The HYPO family of algorithms, developed by Professor Ashley and colleagues, uses a library of resolved cases to reason about new cases.[29] These algorithms are tailored to particular domains[30] and represent cases as collections of legal factors—legally salient concepts identified by researchers—along with the outcome of the case (for the cases in the library).[31] A HYPO-style algorithm first retrieves the most similar case—the one sharing the most factors with the new case—from the library and proposes its outcome for the new case. It then responds, by retrieving the most similar case with the opposite outcome and proposing that the differences in factors across the retrieved cases are salient.[32] Finally, it responds to the counterargument. HYPO algorithms thus model at least three components of legal reasoning: reasoning from case precedents, legal argumentation, and deriving verdicts.

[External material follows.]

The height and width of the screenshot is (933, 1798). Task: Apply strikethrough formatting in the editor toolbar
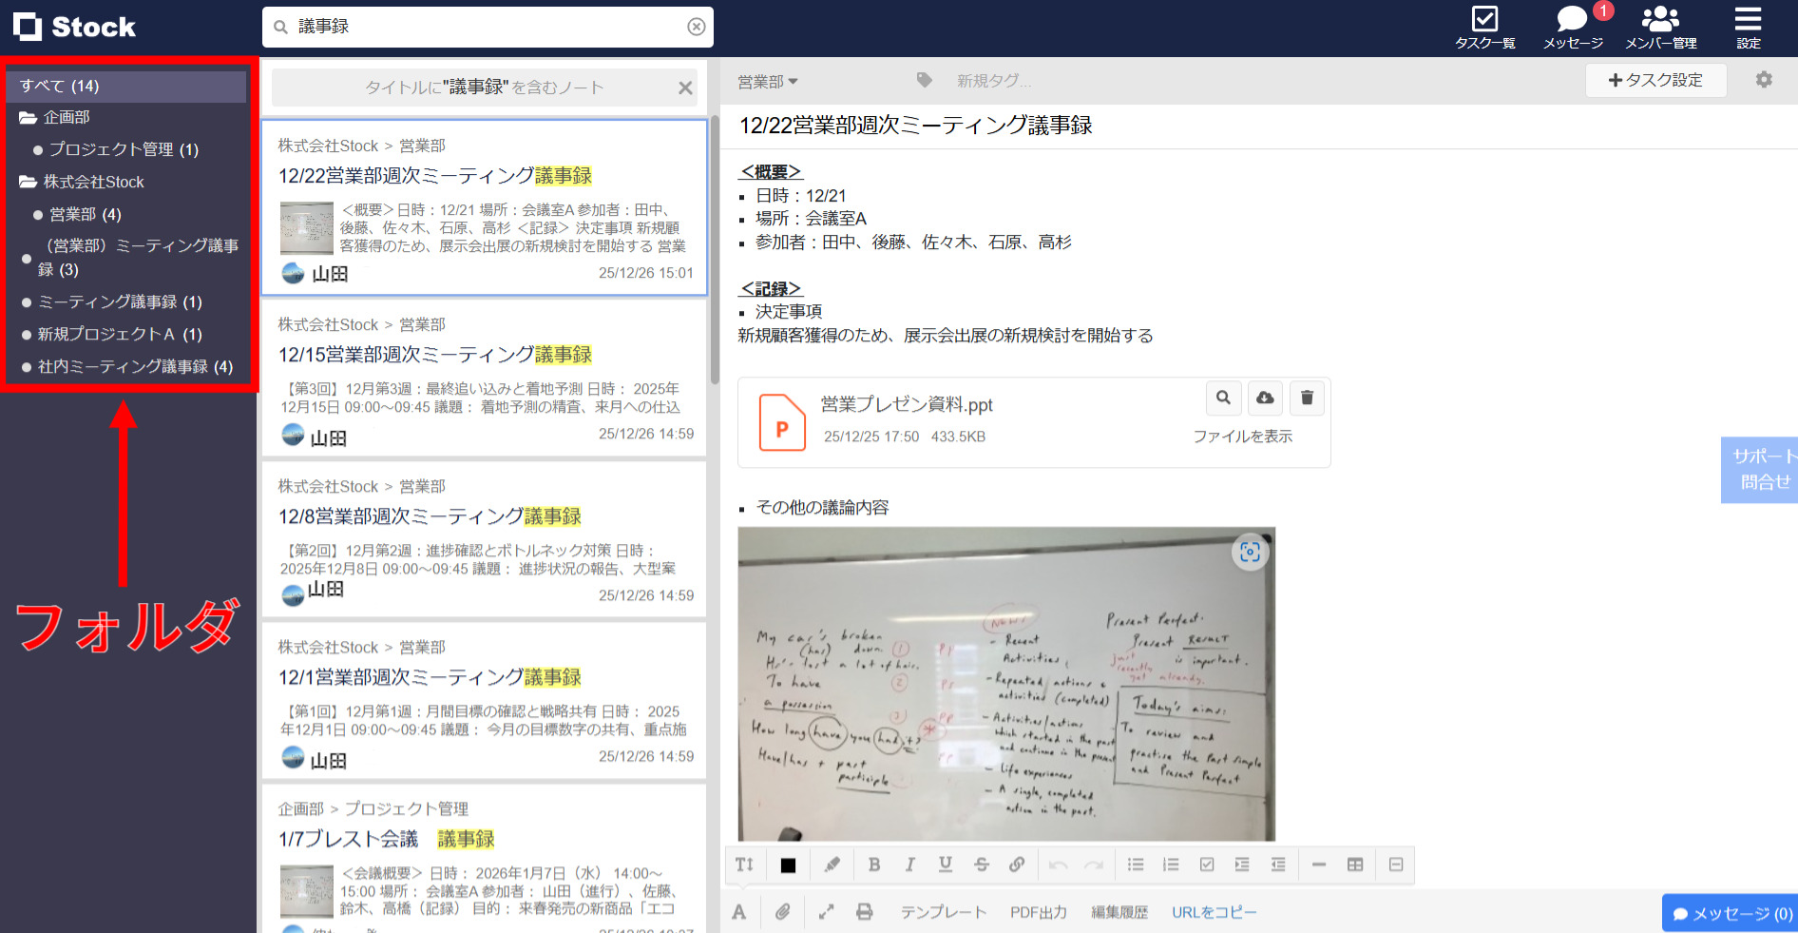pyautogui.click(x=982, y=865)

Others have used AI techniques to predict case outcomes from precedents using logical rules extracted from cases (sometimes also relying on factors). Professor Horty developed a model that weighs rules extracted from precedents to determine which rules should apply to a new case.[33] This model captures not only what rules apply but why, to distinguish otherwise-applicable precedents. Professor Verheij uses case models: sets of cases in formal logic that are collectively logically consistent, different, and mutually compatible, and which together encode logical rules governing a body of law.[34] These cases can be applied as rules or by analogy.[35] Like HYPO, these approaches model both the verdict in a case and its justification.[36]

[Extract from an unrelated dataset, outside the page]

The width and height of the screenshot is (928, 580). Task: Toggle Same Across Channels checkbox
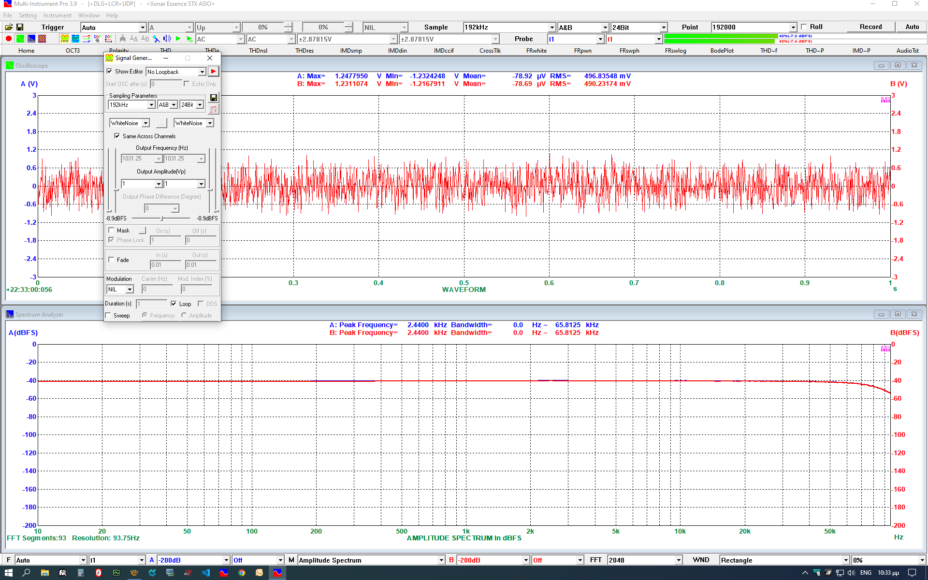pyautogui.click(x=117, y=136)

AI & Law research has not only focused on modeling judges’ reasoning and decision-making. For example, researchers have studied how to build coherent stories that connect case facts to the rules that resolve it.[37] Instead of predicting outcomes, such approaches explain how outcomes are derived. Others have studied how to evaluate formal argument structures, in case-based reasoning systems[38] and using logic.[39] The focus is again on modeling reasoning, but of litigants, not judges. Research on argumentation examines not only the structure and form of arguments, but how to manage and resolve them. For example, Professor Prakken has described a formal model that captures litigants’ discourse, along with an adjudicator who manages the dialogue and tracks whether burdens are shifted or have been met.[40] This model can capture the reasoning of parties and judges, but it also models the process itself.

Finally, several researchers have used Neural Networks to predict case outcomes from case facts.[41] One such approach also identified intermediate factors that contributed to the outcome.[42] Although this system generated both predictions and the facts underlying them, its reasoning is unlike that which humans use to solve similar cases; instead, its data-driven approach leverages human annotation and computer-derived measures of similarity.[43]

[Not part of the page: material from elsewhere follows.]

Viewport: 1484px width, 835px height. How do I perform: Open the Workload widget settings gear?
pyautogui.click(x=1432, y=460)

Though researchers sometimes suggest their systems could help lawyers, pro se litigants, and adjudicators make and analyze arguments,[44] none claim their systems can or should replace human decision-makers, or that their models capture all of the information within the legal system.[45] A recurring theme in the literature is that modeling work can help illustrate and formalize how legal reasoning works, to help the legal world understand itself.[46] But these and other advances in AI naturally invite legal scholars and the public to consider how AI systems might be given a role in legal decision-making. In fact, legal scholars have begun thinking along these lines; we now turn to them.

Law & AI

As with researchers in AI & Law, legal scholars who consider what parts of the legal system could be automated and what it would mean to do so tend to focus on automating the system’s internal processes. They also look to those same internal processes to discover the consequences of that automation, a view which this Article argues will fail to detect many such consequences.[47] We examine several proposals in turn.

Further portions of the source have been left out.